### Given task:
Copy every line of the records below word for word, leaving the pictures out of your answer.

### Extracted data entries:
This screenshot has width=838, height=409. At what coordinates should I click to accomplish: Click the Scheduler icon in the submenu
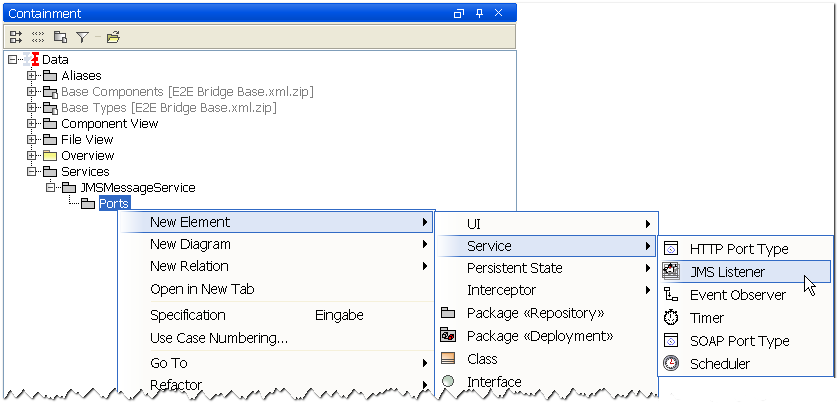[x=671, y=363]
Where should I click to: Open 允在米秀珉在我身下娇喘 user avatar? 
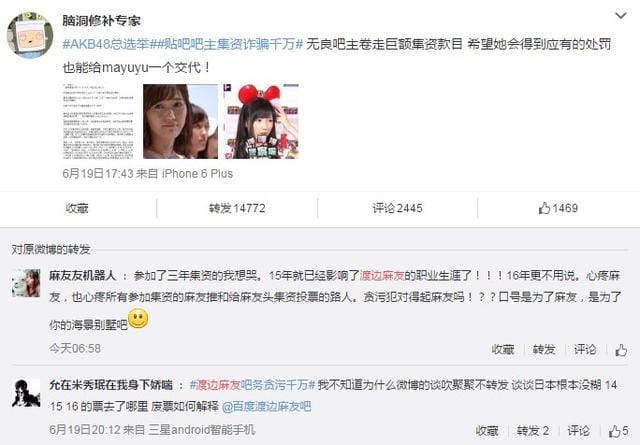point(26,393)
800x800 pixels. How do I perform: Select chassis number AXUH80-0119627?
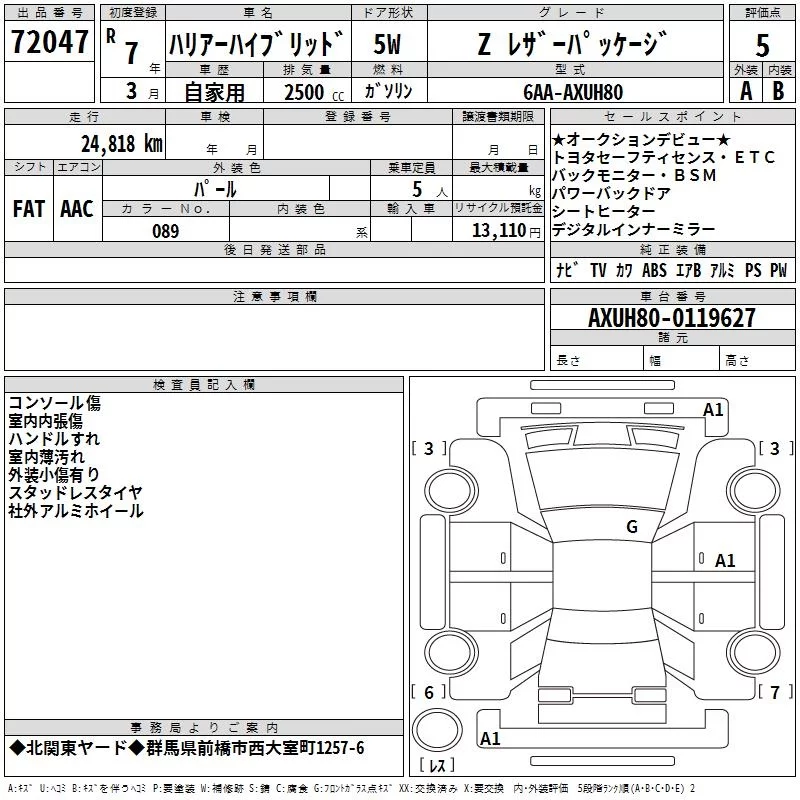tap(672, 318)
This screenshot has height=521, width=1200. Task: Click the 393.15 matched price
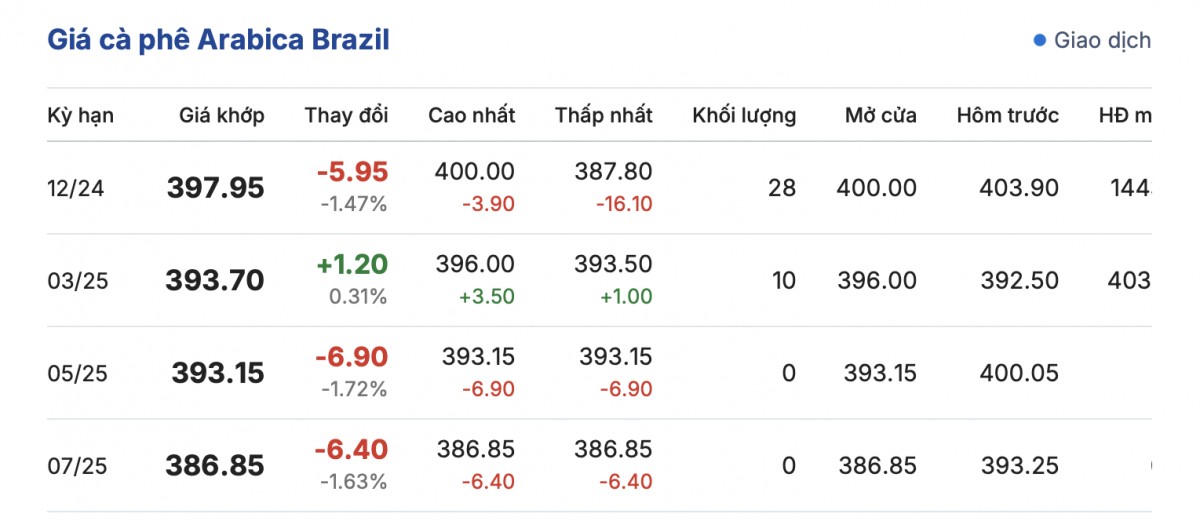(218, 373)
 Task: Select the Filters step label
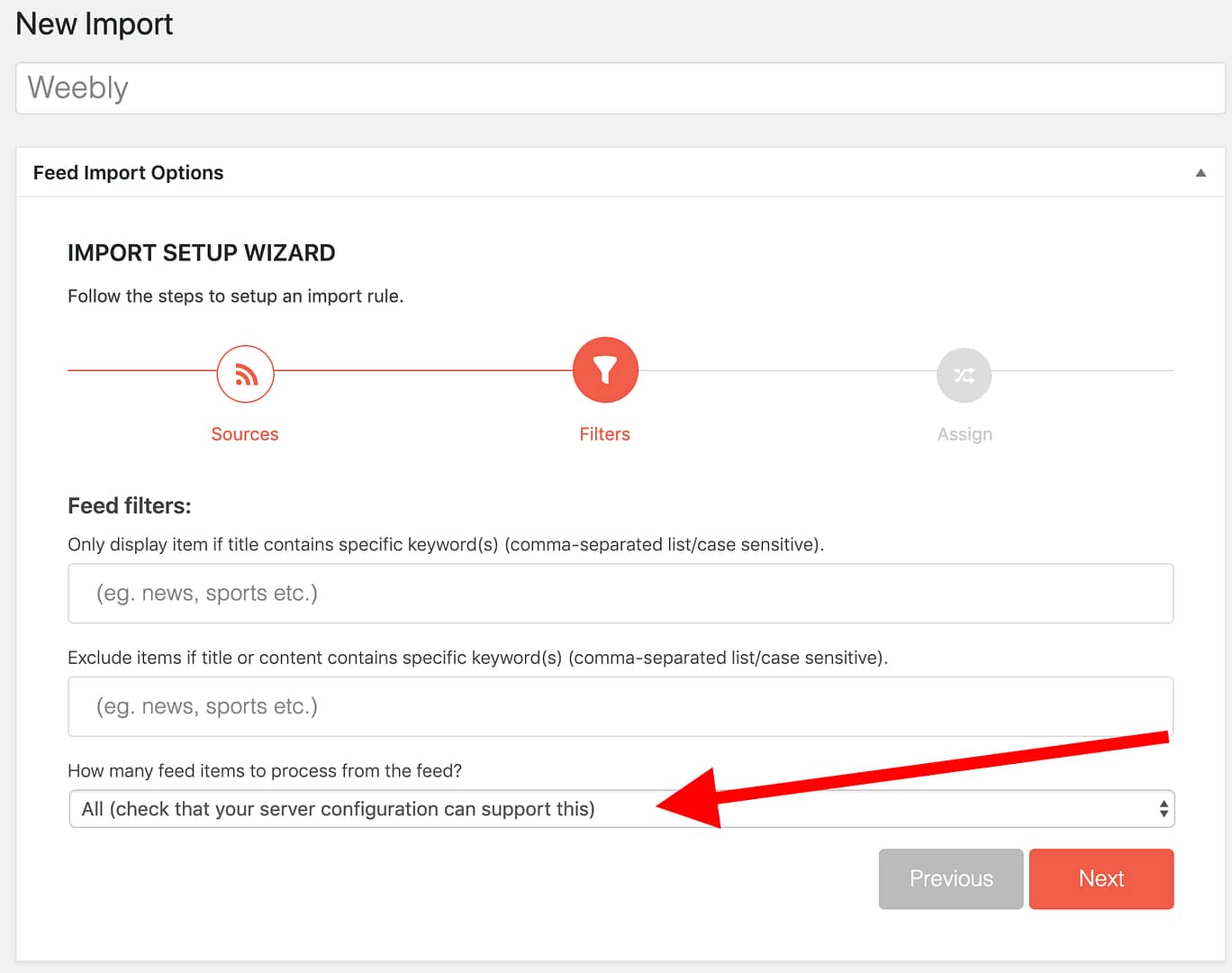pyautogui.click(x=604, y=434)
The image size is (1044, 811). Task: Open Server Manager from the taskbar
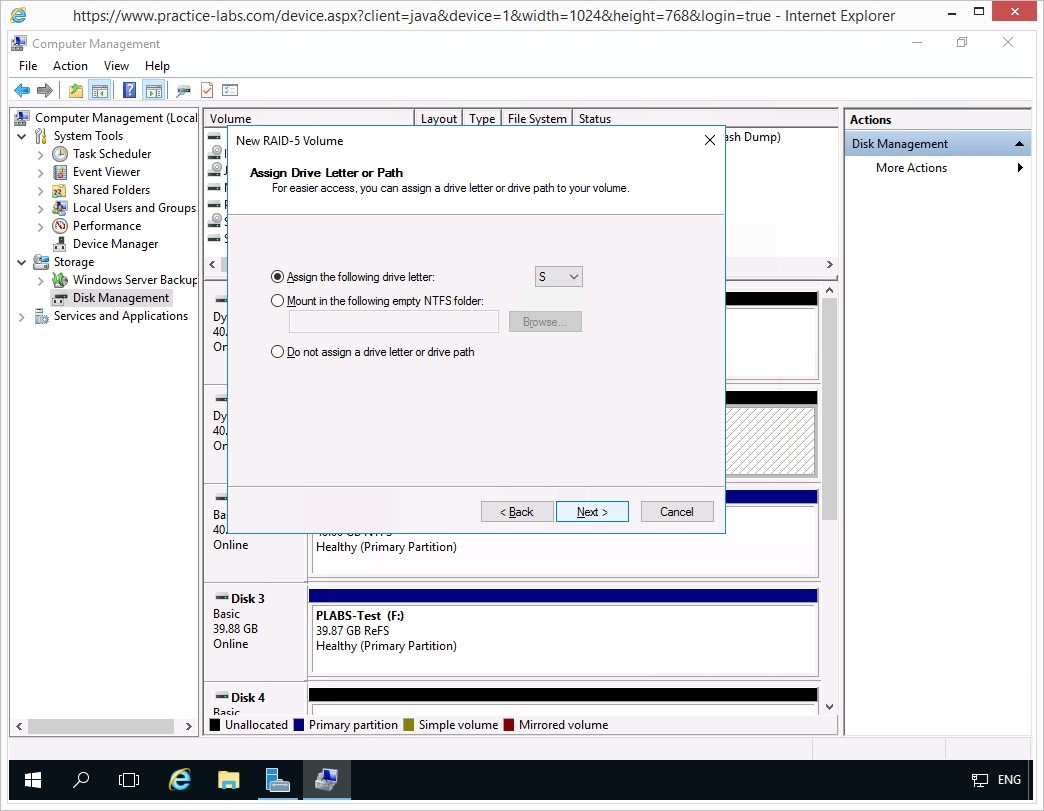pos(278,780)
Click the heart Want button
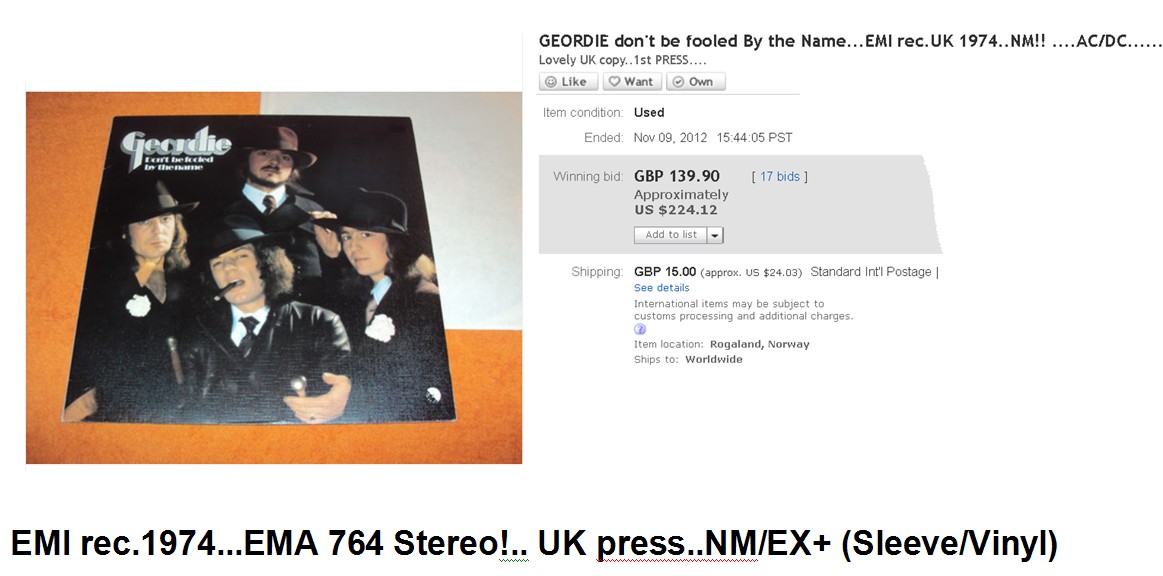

### Written answer:
This screenshot has width=838, height=409. At what coordinates should I click to accomplish: Click the Scheduler icon in the submenu
[x=671, y=363]
Where should I click to: Open 允在米秀珉在我身下娇喘 user avatar? 
point(26,393)
800x800 pixels. How do I perform: Select chassis number AXUH80-0119627?
tap(672, 318)
This screenshot has height=521, width=1200. Task: Click the 393.15 matched price
(218, 373)
 Task: Select the Filters step label
pyautogui.click(x=604, y=434)
The image size is (1044, 811). Task: Open Server Manager from the taskbar
pos(278,780)
Click the heart Want button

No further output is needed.